The Challenge of Doing It All

University life is already a juggling act — lectures, seminars, assignments, exams, a social life, and the occasional need for sleep. Adding volunteering to the mix might sound like a recipe for burnout. But with the right approach, it can actually make your university experience more manageable, not less.

Research consistently shows that students who engage in structured extracurricular activities, including volunteering, often report higher levels of wellbeing, stronger time management skills, and greater academic motivation. The key is doing it intentionally.

Know Your Non-Negotiables

Before committing to any volunteering role, map out your academic calendar for the term. Identify:

  • Deadlines for major coursework submissions
  • Exam periods and revision blocks
  • Mandatory attendance requirements (labs, seminars, placements)
  • Any part-time work commitments

These are your non-negotiables. Any volunteering you take on must work around them, not compete with them. Most charities and organisations will understand and respect this — just be upfront about your constraints from the start.

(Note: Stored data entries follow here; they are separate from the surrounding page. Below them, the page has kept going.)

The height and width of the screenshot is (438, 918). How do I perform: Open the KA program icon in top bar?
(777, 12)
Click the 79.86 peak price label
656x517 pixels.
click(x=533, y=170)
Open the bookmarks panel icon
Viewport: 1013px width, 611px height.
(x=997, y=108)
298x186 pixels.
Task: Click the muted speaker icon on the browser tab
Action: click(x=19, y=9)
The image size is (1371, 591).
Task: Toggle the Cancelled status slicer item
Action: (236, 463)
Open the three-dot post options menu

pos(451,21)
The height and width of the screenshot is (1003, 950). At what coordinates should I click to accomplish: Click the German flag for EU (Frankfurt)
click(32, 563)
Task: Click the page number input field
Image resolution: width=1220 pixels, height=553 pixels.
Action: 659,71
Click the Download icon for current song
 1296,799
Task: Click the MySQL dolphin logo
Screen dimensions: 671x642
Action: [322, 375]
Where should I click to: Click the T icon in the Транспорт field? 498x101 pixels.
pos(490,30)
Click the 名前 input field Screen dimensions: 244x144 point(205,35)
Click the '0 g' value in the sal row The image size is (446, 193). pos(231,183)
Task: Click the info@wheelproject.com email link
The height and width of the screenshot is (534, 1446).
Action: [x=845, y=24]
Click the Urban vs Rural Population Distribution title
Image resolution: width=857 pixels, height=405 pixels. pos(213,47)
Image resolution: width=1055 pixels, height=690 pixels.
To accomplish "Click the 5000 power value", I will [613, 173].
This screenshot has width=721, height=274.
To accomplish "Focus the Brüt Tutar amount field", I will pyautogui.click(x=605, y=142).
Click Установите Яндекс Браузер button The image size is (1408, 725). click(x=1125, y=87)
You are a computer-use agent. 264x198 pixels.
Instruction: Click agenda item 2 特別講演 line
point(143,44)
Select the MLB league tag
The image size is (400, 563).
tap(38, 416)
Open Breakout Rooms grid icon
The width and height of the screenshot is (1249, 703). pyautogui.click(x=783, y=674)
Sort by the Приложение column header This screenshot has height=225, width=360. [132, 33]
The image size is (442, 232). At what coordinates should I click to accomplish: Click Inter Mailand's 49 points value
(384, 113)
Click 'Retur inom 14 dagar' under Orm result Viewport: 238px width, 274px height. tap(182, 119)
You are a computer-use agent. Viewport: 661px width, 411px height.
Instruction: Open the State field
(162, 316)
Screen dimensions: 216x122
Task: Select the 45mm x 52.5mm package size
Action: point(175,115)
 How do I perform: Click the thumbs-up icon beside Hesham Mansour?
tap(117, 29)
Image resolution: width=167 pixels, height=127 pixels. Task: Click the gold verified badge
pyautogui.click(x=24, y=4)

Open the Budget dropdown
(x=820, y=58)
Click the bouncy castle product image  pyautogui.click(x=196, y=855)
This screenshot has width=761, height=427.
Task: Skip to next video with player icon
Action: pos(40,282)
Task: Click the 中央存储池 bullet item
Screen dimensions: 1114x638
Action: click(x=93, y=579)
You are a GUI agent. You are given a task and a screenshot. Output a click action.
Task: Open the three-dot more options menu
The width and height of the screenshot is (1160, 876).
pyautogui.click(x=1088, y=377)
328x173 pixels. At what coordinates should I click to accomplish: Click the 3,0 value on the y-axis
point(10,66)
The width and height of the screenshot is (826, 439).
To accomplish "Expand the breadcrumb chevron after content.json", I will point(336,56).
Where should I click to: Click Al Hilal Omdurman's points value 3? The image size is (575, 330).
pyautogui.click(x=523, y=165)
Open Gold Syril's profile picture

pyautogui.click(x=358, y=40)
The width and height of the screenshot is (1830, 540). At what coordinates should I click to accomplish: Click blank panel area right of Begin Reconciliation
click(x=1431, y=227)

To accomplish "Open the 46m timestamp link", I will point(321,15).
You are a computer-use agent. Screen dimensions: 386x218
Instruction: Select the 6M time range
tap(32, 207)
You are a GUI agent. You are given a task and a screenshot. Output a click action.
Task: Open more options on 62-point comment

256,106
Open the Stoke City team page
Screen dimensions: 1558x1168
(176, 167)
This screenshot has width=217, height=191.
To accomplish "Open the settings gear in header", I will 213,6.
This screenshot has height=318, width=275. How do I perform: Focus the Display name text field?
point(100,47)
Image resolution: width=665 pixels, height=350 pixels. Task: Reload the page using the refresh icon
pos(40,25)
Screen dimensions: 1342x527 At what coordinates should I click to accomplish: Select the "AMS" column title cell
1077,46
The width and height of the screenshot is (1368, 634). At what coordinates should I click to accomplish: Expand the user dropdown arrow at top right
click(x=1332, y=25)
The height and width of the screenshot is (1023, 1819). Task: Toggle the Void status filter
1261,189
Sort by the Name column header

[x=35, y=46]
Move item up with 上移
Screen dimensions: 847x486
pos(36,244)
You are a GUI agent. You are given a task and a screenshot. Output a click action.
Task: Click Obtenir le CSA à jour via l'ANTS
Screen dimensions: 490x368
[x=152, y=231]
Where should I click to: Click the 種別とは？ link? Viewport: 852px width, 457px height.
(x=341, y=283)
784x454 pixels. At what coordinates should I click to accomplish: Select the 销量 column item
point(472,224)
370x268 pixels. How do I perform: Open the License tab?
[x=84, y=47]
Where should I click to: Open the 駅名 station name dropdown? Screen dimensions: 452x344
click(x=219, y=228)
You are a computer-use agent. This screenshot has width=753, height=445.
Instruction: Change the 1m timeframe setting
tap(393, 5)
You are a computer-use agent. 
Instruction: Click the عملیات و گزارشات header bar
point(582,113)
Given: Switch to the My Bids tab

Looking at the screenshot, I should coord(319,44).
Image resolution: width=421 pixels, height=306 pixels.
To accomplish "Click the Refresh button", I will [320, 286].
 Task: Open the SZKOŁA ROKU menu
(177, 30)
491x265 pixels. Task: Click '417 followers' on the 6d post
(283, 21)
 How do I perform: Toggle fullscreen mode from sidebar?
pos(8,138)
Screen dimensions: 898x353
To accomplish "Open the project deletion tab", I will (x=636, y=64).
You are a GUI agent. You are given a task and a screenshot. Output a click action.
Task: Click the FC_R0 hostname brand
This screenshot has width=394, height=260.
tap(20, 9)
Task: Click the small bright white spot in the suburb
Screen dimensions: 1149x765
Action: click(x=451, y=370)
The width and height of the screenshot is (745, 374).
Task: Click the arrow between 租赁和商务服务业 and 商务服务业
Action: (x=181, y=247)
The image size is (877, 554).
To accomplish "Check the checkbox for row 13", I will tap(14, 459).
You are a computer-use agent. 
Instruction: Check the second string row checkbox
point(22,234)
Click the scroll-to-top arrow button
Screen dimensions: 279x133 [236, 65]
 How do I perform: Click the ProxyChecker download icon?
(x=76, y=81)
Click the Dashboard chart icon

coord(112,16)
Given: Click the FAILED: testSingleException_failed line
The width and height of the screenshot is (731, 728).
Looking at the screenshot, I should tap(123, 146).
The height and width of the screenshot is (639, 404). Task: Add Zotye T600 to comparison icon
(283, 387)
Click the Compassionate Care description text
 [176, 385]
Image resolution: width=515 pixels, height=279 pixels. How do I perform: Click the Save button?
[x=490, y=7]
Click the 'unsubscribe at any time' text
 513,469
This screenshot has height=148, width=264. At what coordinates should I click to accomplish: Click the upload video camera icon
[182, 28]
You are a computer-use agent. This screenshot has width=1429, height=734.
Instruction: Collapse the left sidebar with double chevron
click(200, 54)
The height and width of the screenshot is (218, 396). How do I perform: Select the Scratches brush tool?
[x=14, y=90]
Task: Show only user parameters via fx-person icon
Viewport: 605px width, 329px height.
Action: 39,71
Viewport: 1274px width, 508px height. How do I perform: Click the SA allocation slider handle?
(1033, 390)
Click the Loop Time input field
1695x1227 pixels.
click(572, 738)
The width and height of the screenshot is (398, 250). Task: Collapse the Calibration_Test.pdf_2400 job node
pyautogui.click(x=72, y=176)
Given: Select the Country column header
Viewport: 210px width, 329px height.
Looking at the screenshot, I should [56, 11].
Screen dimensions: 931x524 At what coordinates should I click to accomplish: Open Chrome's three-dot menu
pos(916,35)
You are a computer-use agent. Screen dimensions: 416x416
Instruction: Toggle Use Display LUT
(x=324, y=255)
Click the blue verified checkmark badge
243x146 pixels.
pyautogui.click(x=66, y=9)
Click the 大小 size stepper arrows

Choosing the Right Type of Role

Not all volunteering is equal in terms of time demand. Consider these options based on your current workload:

  • Light-touch commitment (1–2 hours/week): Phone or email befriending services, online mentoring, administrative support
  • Medium commitment (3–5 hours/week): Weekly tutoring sessions, regular community centre shifts, committee roles within a student society
  • Project-based commitment: Intensive but time-limited — a perfect option during reading weeks or summer term

If you're in your first year or entering a particularly demanding term, start small. One sustainable role is worth far more than three abandoned ones.

Build Volunteering Into Your Routine

The most effective way to avoid volunteering feeling like a burden is to make it a regular, expected part of your week — like a lecture slot. Block it in your calendar. Treat the commitment with the same seriousness you give academic obligations.

Many students find that having a scheduled volunteering session actually helps structure the rest of their week more productively. Knowing you have a fixed commitment on Thursday afternoon motivates you to complete work earlier rather than drifting through the week.

Leverage the Academic Connection

Look for volunteering roles that align with your degree or career interests. A psychology student volunteering in a mental health charity, or a geography student working on an urban sustainability project, gains experiential learning that directly enriches their academic work. This synergy reduces the feeling that volunteering is time "away" from your studies.

Some universities also formally recognise volunteering through accreditation schemes or transcript notations — check whether UCL's volunteering recognition programmes apply to your activities.

Recognise the Signs of Overcommitment

Even well-intentioned students can stretch themselves too thin. Watch for these warning signs:

  1. Feeling anxious or resentful about your volunteering sessions
  2. Missing or postponing academic work to fulfil volunteering duties
  3. Persistent exhaustion that doesn't improve with rest
  4. Declining quality in both your academic work and your volunteering contribution

If any of these sound familiar, it's time to have an honest conversation with your volunteering coordinator. Reducing your hours temporarily is not failure — it's responsible self-management.

The Long-Term Pay-Off

Students who volunteer consistently throughout their degree leave university with a richer set of experiences, stronger interpersonal skills, and a clearer sense of purpose. These aren't just nice extras — they're increasingly valued by graduate employers and postgraduate programmes alike. The balance is absolutely worth pursuing.